Addressing awkward/offensive issues – if not malicious, do not address it. Does it happen over and over? Or is it one phrasing that came out in a strange way. The way we used to teach writing courses, which were based in hot topic issues, infuriated too many people and myself as well. Getting things that were very insensitive to a number of people, I would leave more of an end comment. Not the idea that “you are a bad person if you offend somebody,” saying perhaps “this is less effective because you come across as very biased or opinionated in certain ways, you may want to rethink how you address . . . “ Doing it solely on the level of rhetoric. I would be very happy if people opposed to me could at least do it in rhetorically sound ways – something logical, so we could have a sound basis for a discussion.

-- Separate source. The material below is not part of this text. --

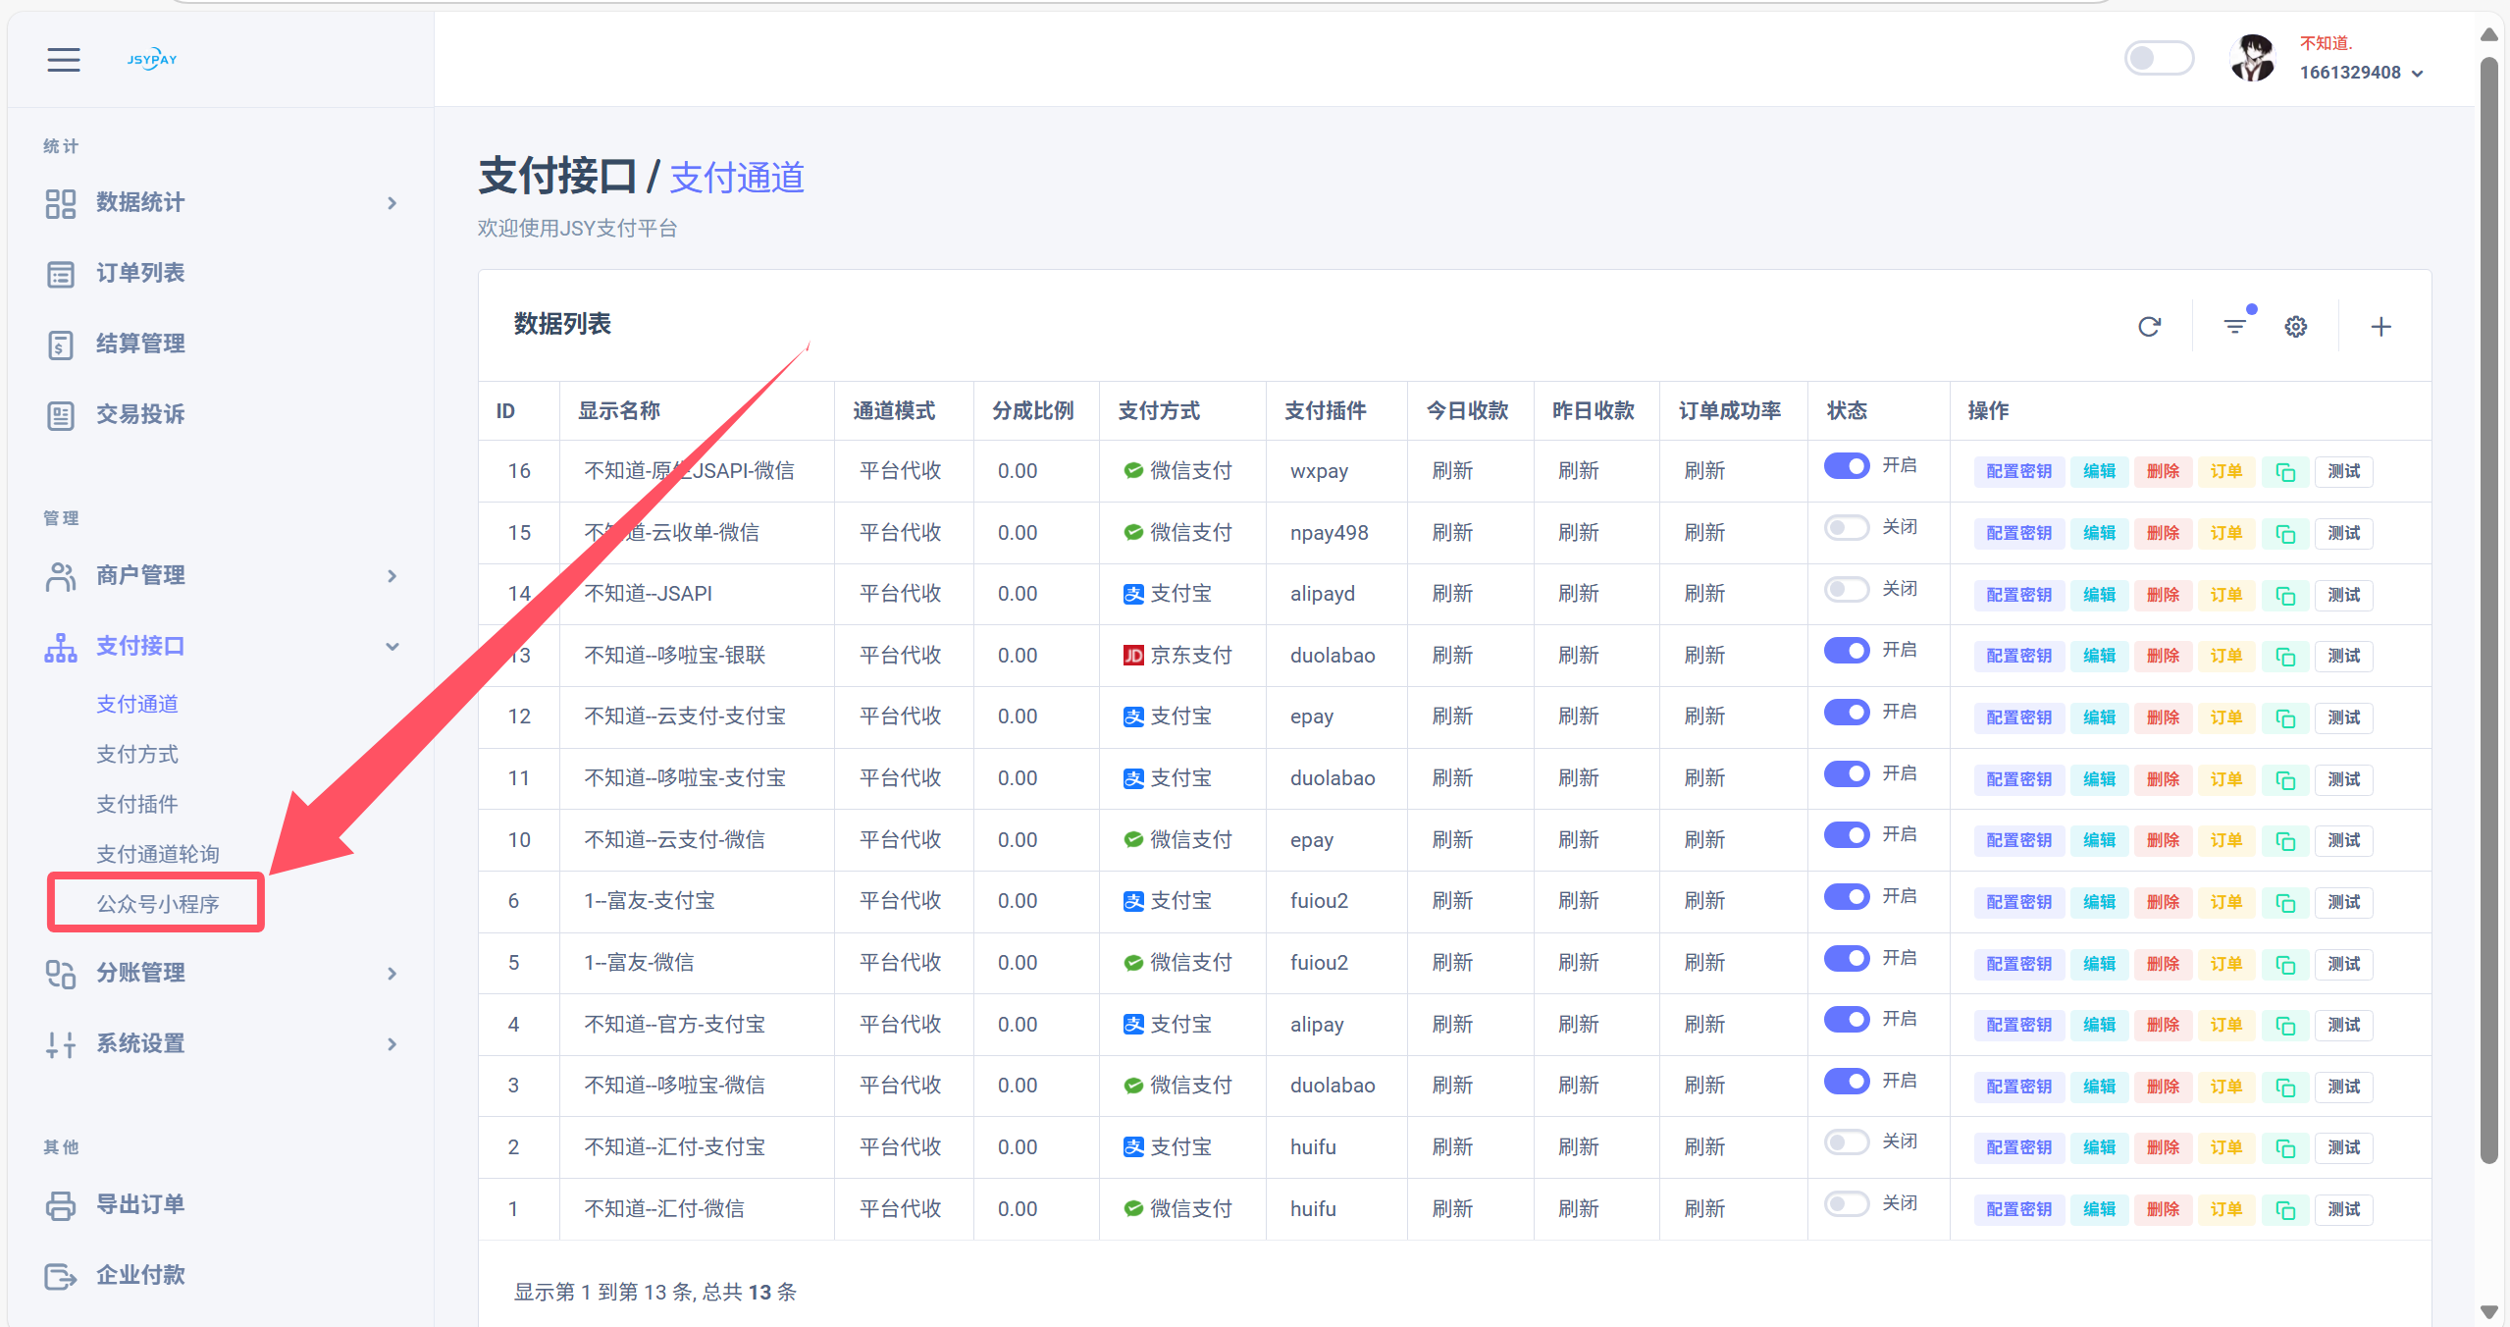Click 配置密钥 button for channel ID 14
The width and height of the screenshot is (2510, 1327).
2018,595
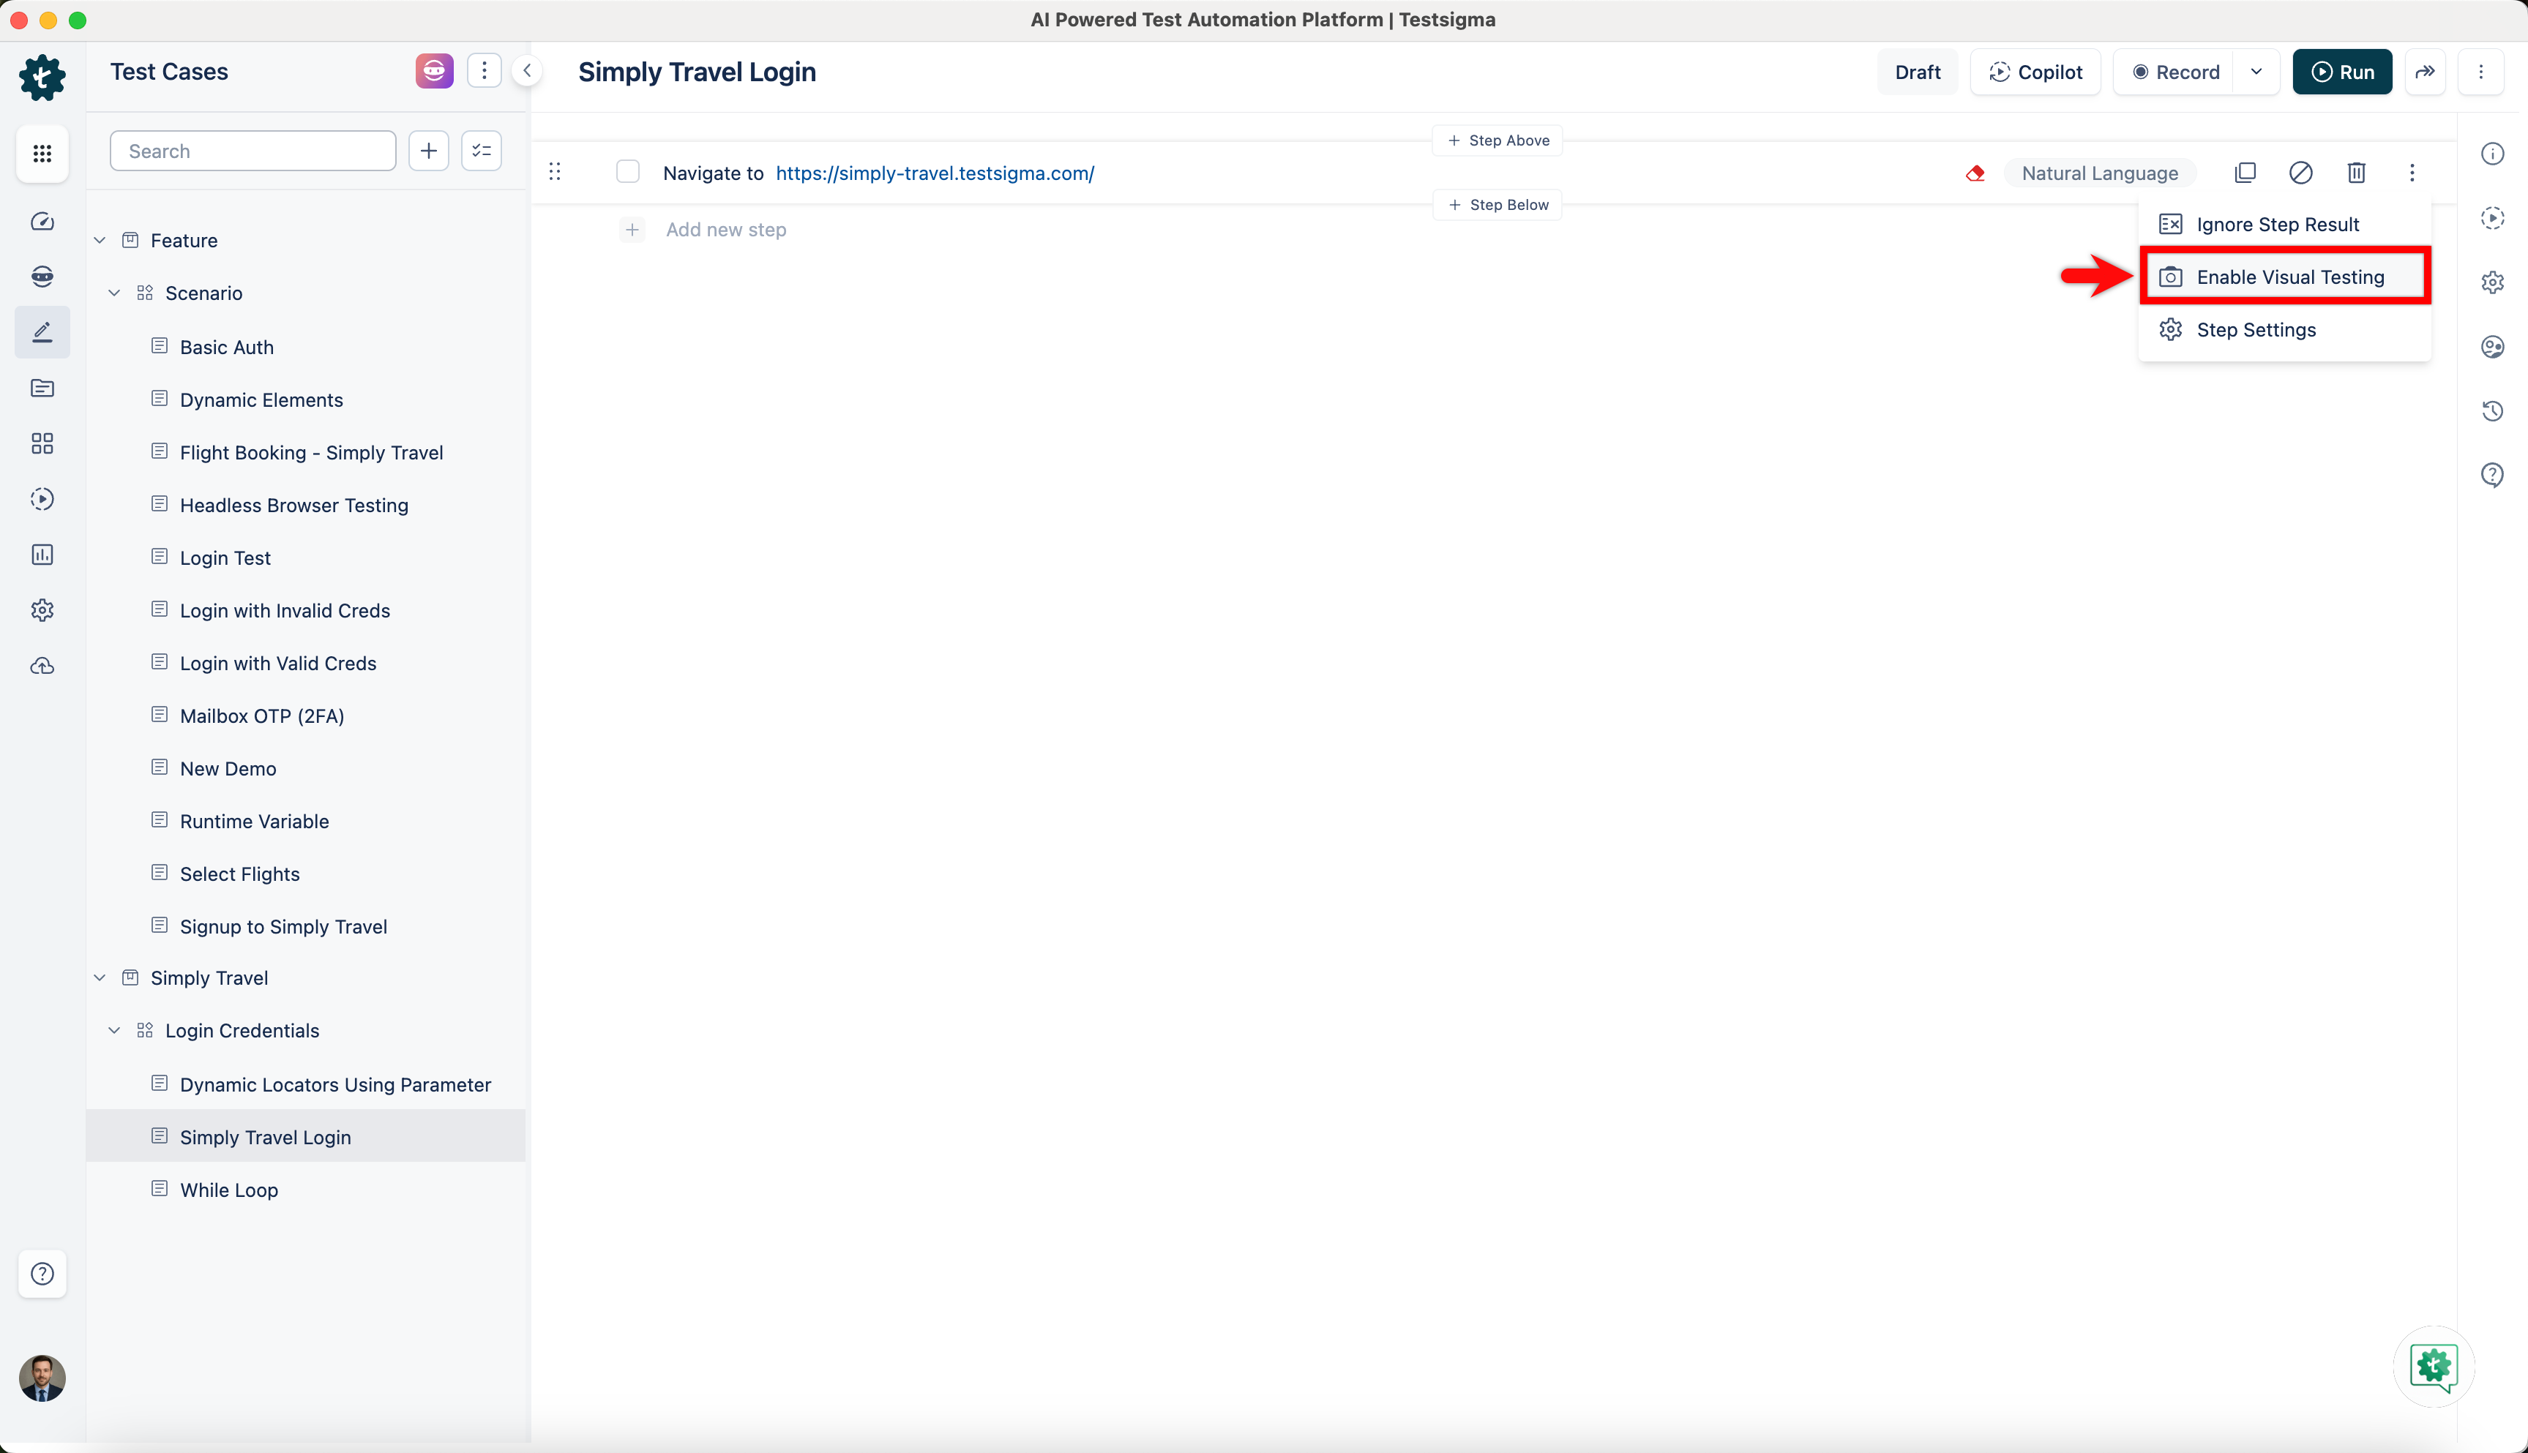Duplicate the Navigate to step

coord(2246,173)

Provide a counter-view, and ask them to justify their opinion in light of that counter-view. Talkbacks are useful Give a student a chance to respond to that.

Know when to start a classroom conversation. “The US felt . . . “  “ The FLN was . . . “  Students generally know who their audience is (you) and so they make a conscious choice (FLN is . . . ) that is actually correct. In reality, we are their audience, and in many ways they are super-good writers because they address their audience. Having a more concrete discussion about who their audience is [is important].

In general, academic writing is never aimed at a general audience or an uninformed audience. Genres – they will never have to write as a historian, and so we return to a focus on functional genres.

Q Andrew – first sentence in second [piece] – “greatest political films *ever*” – students often feel they need to compliment the sources and often do it in an over the top way. I don’t need your opinion, but that comes across as demeaning and harsh. I don’t want to shut down my student, but . ..
            A – In this case, I might suggest editing the first sentence. Delete, but in a comment explain, hey, it might be more effective to jump into a more specific argument. This is an example of modeling, hey, this is a more effective sentence.

Remember students come in thinking the three goals of an introduction should be catching the attention of your audience, giving a thesis, and giving a road map. Most students now assume that engaging an audience means “flash,” and that means surprise.

Provide students with articles, look at how they write the introduction. How do professionals establish warrants and claims? It’s all about student modeling.

If you supply sample papers, you MUST go over them if you’re going to supply them. Also, don’t give out a PHENOMENAL student paper at the beginning of the semester – it will only overwhelm. No Perfect Examples. When I do provide phenomenal examples, they come from professionals. That’s what they should be working towards. If they can write a perfect paper at the beginning of the semester, why should you even be in my class? Realizing that students are emotionally fragile, 99 percent of the time.

Teaching circles? Within our department, based on the classes we’re teaching, we set up instructor teaching circles once a month to discuss class progress, class assignments. We also do norming sessions, each bring in one or two papers, try to figure out where our investments are, so that we all start with the same responses. So the reason giving feedback is not personal bias, but representing a disciplinary way of writing, thinking. Technically we are advocating a certain type of writing from our disciplines. Also, you realize you’re not the only person who has terrible student papers. We’ve been doing that for about three years now. Was brought from one of our new lecturers who came from Eastern. Have also tossed around the idea of group grading – how you would respond to this, makes certain things more social, but also requires dedicate time. Consider finding people who are teaching similar courses, meet once month.

English – Writing Studies – 1010, 1020, 3010, each with sometimes 30 sections apiece. All students that you guys get should have taken 1010.